* [STATED GOAL 1]: Do these statements agree with the digital services tax passage: (a) the proposed rate is 7.5% of gross revenue from sales in Turkey, (b) the bill lets the President triple the rate by decree, (c) the rate in the UK is 3%? Answer yes or no for each, quoting the words of the passage that decide it.
* [STATED GOAL 2]: Reproduce the part of the digital services tax passage starting with "The tax would" and going on through "worldwide group revenue.", word for word.
* [STATED GOAL 3]: Which countries does the digital services tax passage name? List every one.

1. Digital Services Tax

The most important component of the bill is the newly introduced DST. In the preamble of the bill, it is stated that with the developments in information technologies, multinational companies are generating revenues in countries where they do not hold any physical assets, and it is commonly accepted that these companies should contribute a fair share to those countries’ public revenues.

Considering other countries’ application of this tax and views discussed within the international tax institutions, Turkey has now drafted its own digital tax law.

The tax would be applicable to companies with revenues in Turkey of 20 million TRY (Approximately 3.125 million euros) and with 750 million euros or more in consolidated worldwide group revenue.

The rate of digital services tax is proposed as 7.5% of gross revenue from sales in Turkey, much higher than the proposed tax rate in many other countries. The bill authorizes the President to double the tax rate by a decree. For comparison, the tax rate is 3% in France and 2% in the UK. Hungary has also proposed a digital services tax with a rate of 7.5%.

* [MATERIAL]:

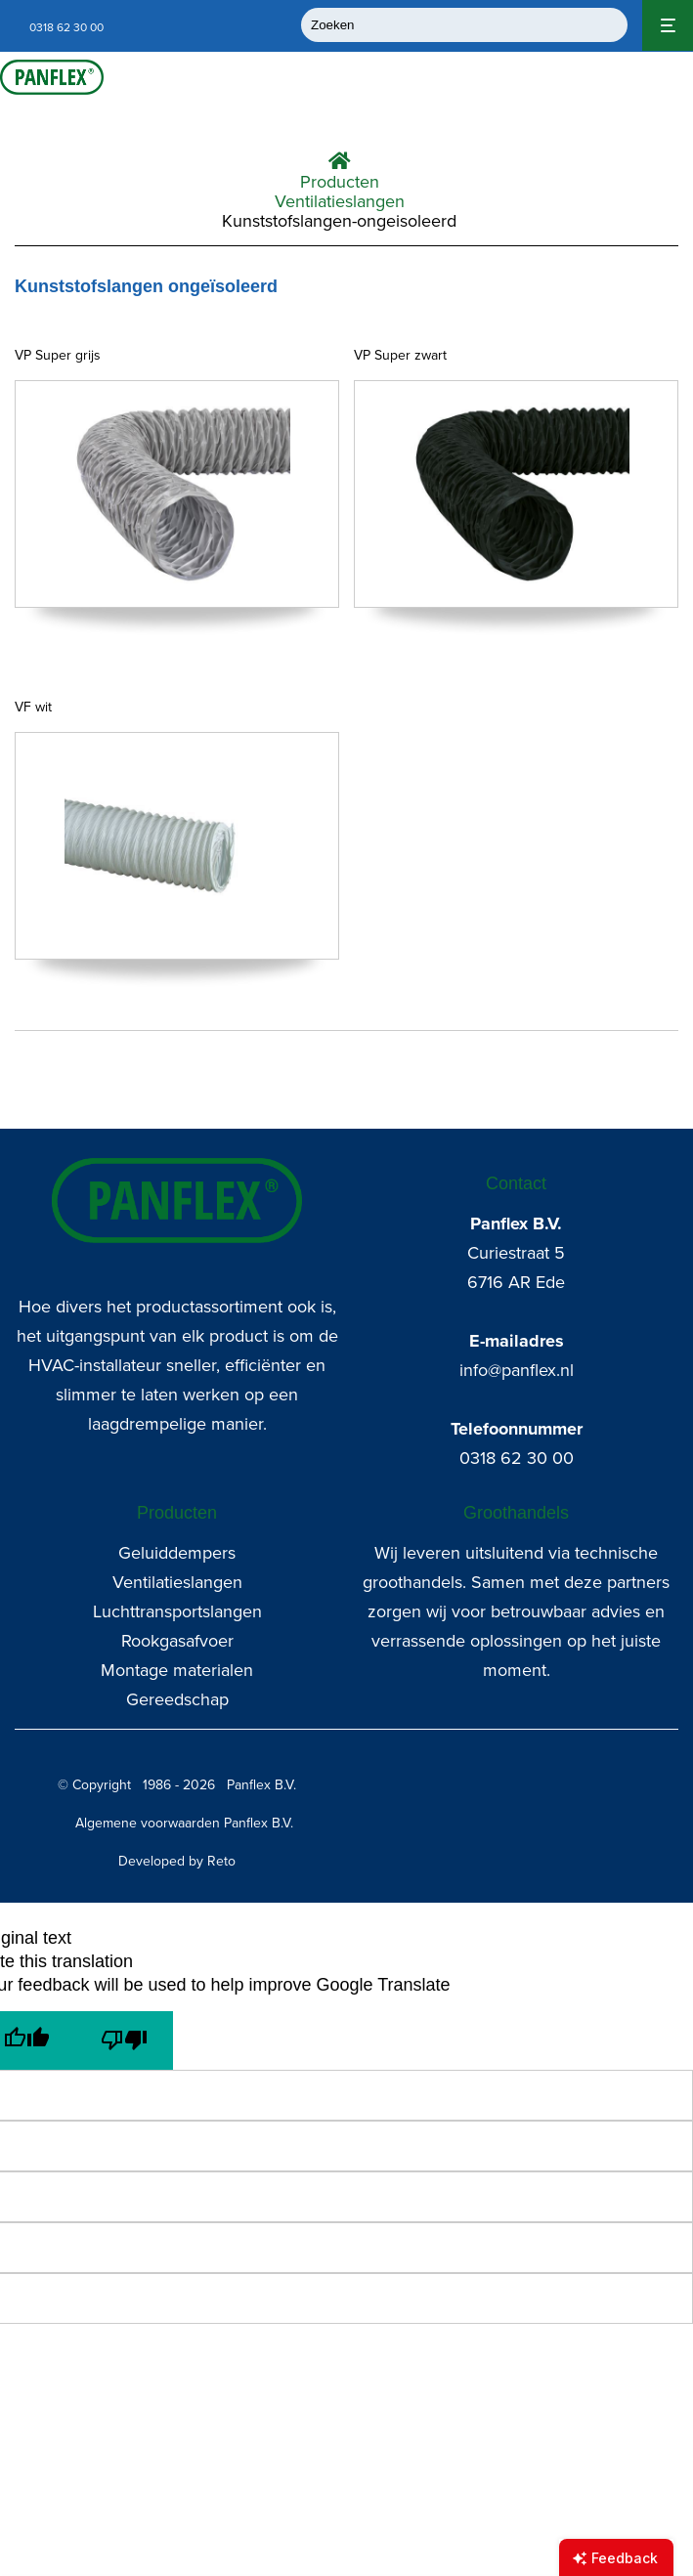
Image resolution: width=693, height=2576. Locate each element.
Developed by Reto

* [EXERCISE ANSWER 1]:
(a) Yes: "The rate of digital services tax is proposed as 7.5% of gross revenue from sales in Turkey"
(b) No: "The bill authorizes the President to double the tax rate by a decree."
(c) No: "the tax rate is 3% in France and 2% in the UK."

* [EXERCISE ANSWER 2]:
The tax would be applicable to companies with revenues in Turkey of 20 million TRY (Approximately 3.125 million euros) and with 750 million euros or more in consolidated worldwide group revenue.

* [EXERCISE ANSWER 3]: Turkey, France, the UK, Hungary